Issue: Volume: 24 Issue: 5 (May 2001)

Rendering at Warp Speed



DIANA PHILLIPS MAHONEY

Image-based rendering is be coming an increasingly popular method for generating virtual interactive representations of natural scenes quickly and efficiently. Rather than building models from scratch using geometric primitives, image-based techniques use information such as depth and color gleaned from photographs to describe complex 3D environments. But for the many applications that stand to benefit from an image-based approach-specifically those at tempting to offer interactive experiences in photorealistic settings-the limitations of today's graphics hardware are a significant obstacle.

Because of this, researchers at the University of North Carolina at Chapel Hill are developing a rendering engine specifically suited to the image-based approach, bypassing the use of conventional graphics systems altogether.

Called the WarpEngine, the new architecture is designed to produce high-resolution image-based renderings of natural scenes at interactive rates. Developed by graphics researcher Voicu Popescu and his UNC colleagues, the system implements in hardware an image-based technique called 3D warping.

With 3D warping, pixels enhanced with depth and color information are projected, or warped, to a target image. Simply warping depth and color samples, however, does not produce a high-quality result. "The output image needs to be carefully reconstructed from the warped samples," says Popescu. Unfortunately, existing reconstruction algorithms implemented on conventional hardware are either too expensive, jeopardizing interactivity, or so imprecise that the quality of the warped images quickly degrades as the camera moves away from the original view. In contrast, the Warp Engine uses a "forward mapping" algorithm that accurately reconstructs the final image while requiring fewer mathematical operations.

Although conventional graphics hardware can be used for image-based rendering using warping techniques, the computational demands of the technique significantly compromise performance. For example, to achieve a target resolution of 1280 by 1024, the hardware needs to process more than 150 million triangles per second in order to sustain a frame rate of 30hz, which, says Popescu, "is outside of the capabilities of today's highest-end graphics engines."

The WarpEngine has been designed specifically to meet these computational demands. The architecture consists of multiple identical nodes that render the 3D scene in parallel. To do this, it first partitions the reference images into sample tiles, then runs visibility tests on the tiles to determine which ones should be used for the destination image. Next, the tiles are grouped according to the screen region to which they map, and processed by the node responsible for the respective regions. Each node's 256 processors warp and interpolate all of the samples in parallel, then deliver the resulting subsamples to the warp buffer. Additional visibility tests are implemented, notes Popescu, "to ensure that if two samples warp to the same output image pixel, the one that is closest to the viewer is kept."
Image-based rendering takes flight with the WarpEngine, through which depth and color information taken from photos, in this case of a helicopter, are mapped to create a digital version that's ready for interaction.




After all of the tiles of a certain screen region are processed, a reconstruction buffer computes the final pixel values.

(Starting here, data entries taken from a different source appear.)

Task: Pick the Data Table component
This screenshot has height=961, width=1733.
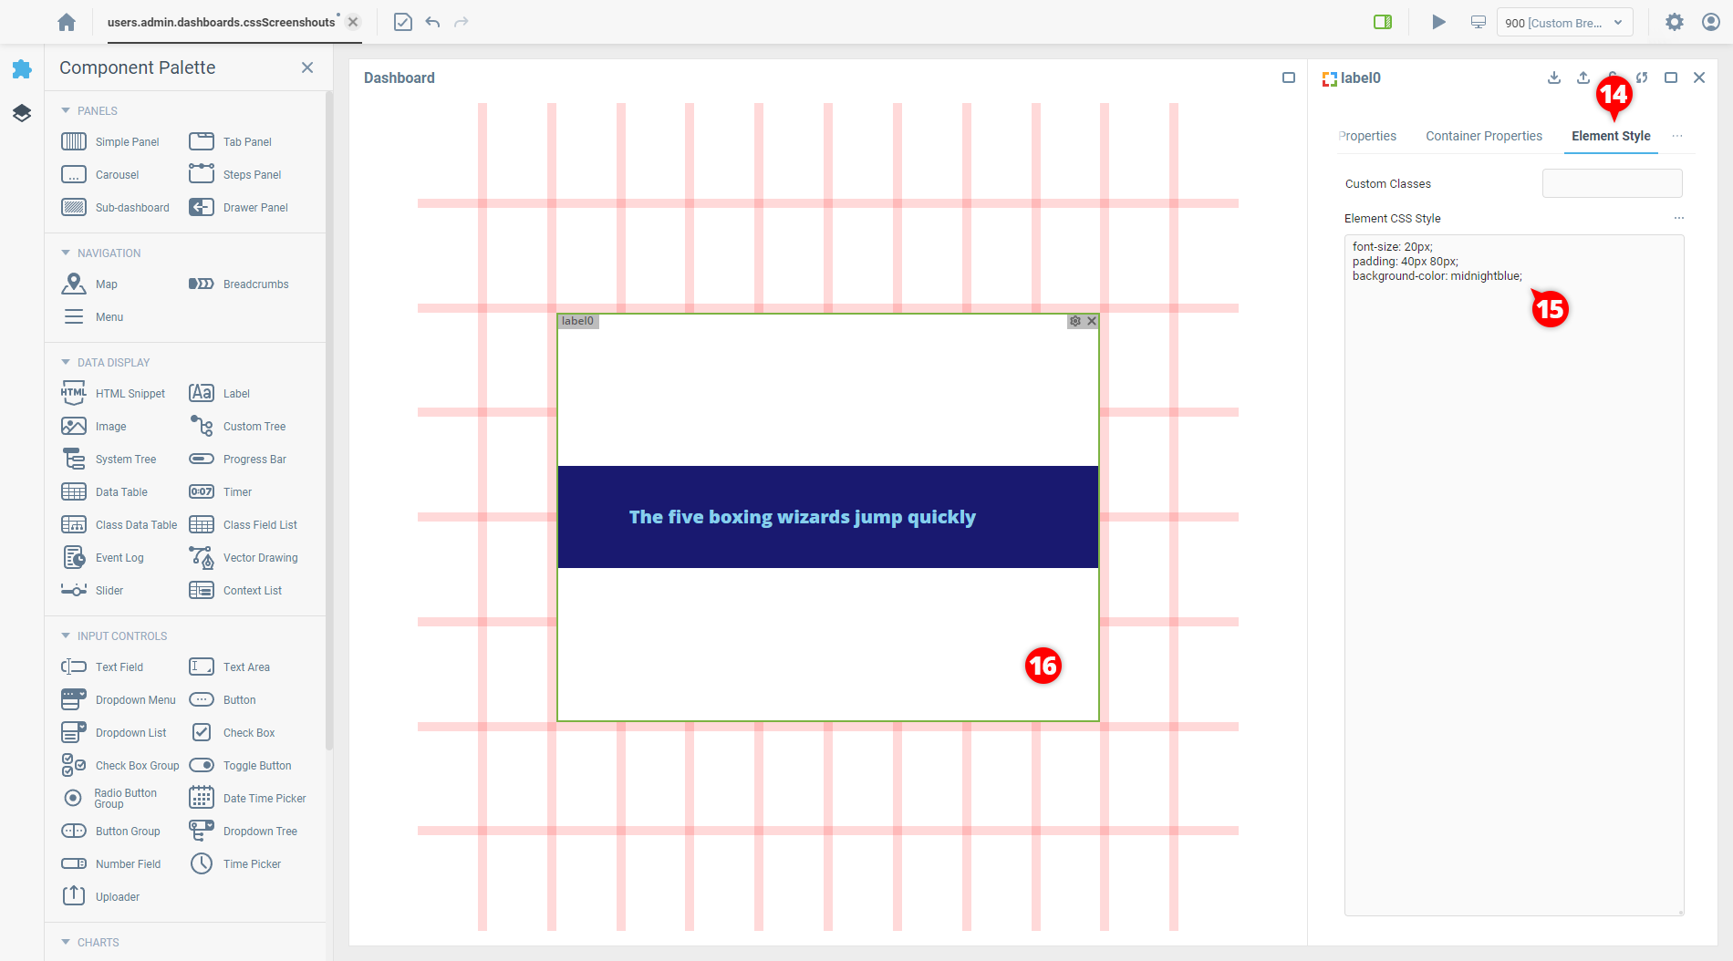Action: 121,492
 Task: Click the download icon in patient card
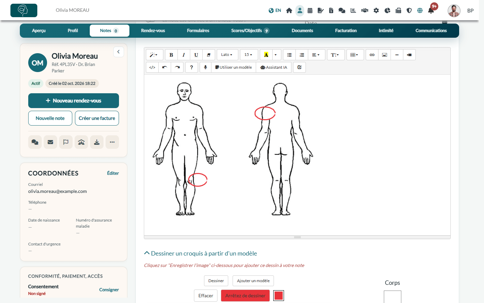click(97, 142)
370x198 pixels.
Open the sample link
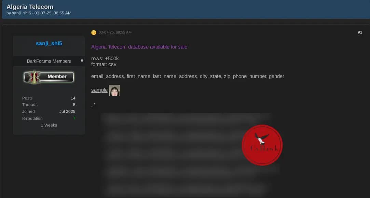(x=99, y=90)
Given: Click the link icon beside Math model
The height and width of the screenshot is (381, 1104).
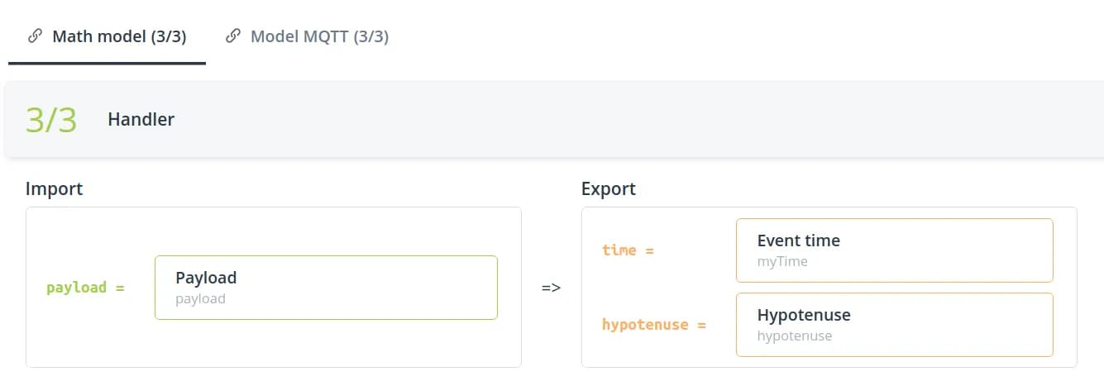Looking at the screenshot, I should pos(35,36).
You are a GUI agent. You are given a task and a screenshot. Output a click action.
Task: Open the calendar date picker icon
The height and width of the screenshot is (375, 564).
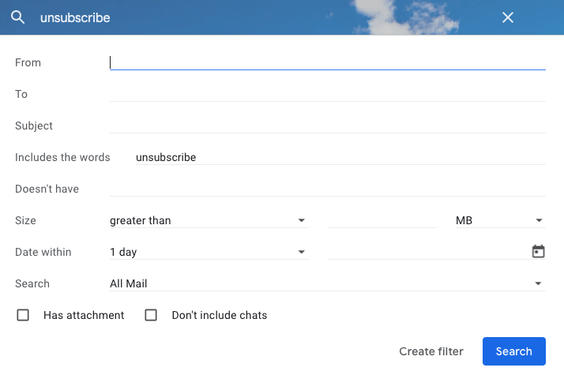[x=538, y=252]
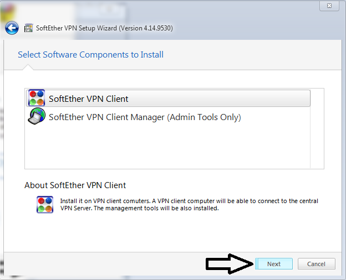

The rendering process can be implemented using either the retained mode, in which a fixed set of reference images describe an environment, or the immediate mode, in which new reference images are received on the fly.
"EuroTown at Night" was rendered with the WarpEngine to illustrate the capabilities of the architecture, which was designed specifically to meet image-based challenges.




The retained mode offers better frame-to-frame coherence, since most of the areas that a user may wander into have been rendered, so their respective reference tiles are already stored in the WarpEngine's local memory. In the immediate mode, frame-to-frame coherence suffers, because the communication bandwidth requirements between the host, which provides the reference image tiles, and the WarpEngine are greatly increased. On the plus side, the immediate mode offers the possibility of exploring dynamic scenes.

The primary advantages to the WarpEngine are its manageable storage and bandwidth requirements, which enable considerably higher performance than that which can be attained using conventional hardware. However, the architecture does have some performance limitations. Specifically, the rendering and update rates that can be achieved are constrained by the number of tiles per second that can be warped and interpolated, and the number of regions per second for which final pixel values can be reconstructed and forwarded to the frame buffer.

Currently, Popescu and his colleagues are considering ways to enhance the WarpEngine rendering capabilities. Among the possibilities are techniques for generating view-dependent effects and for changing the original lighting conditions of the reference images. The researchers are also working on ways to improve the tile-choosing process to limit inconsistencies among samples of the same surface seen in several reference images.

Once the technology has been refined, says Popescu, "we expect that the WarpEngine, coupled with image-based modeling or real-time depth imaging will render images that look truly photorealistic, leading to a dramatically heightened sense of presence for applications like visual simulation and telepresence, and enabling entirely new applications, such as 3D TV."

Though the WarpEngine was developed as a standalone system, says Popescu, "an attractive alternative use for the WarpEngine architectural ideas is in a hybrid geometry/image-based rendering machine that uses images rather than polygonized models."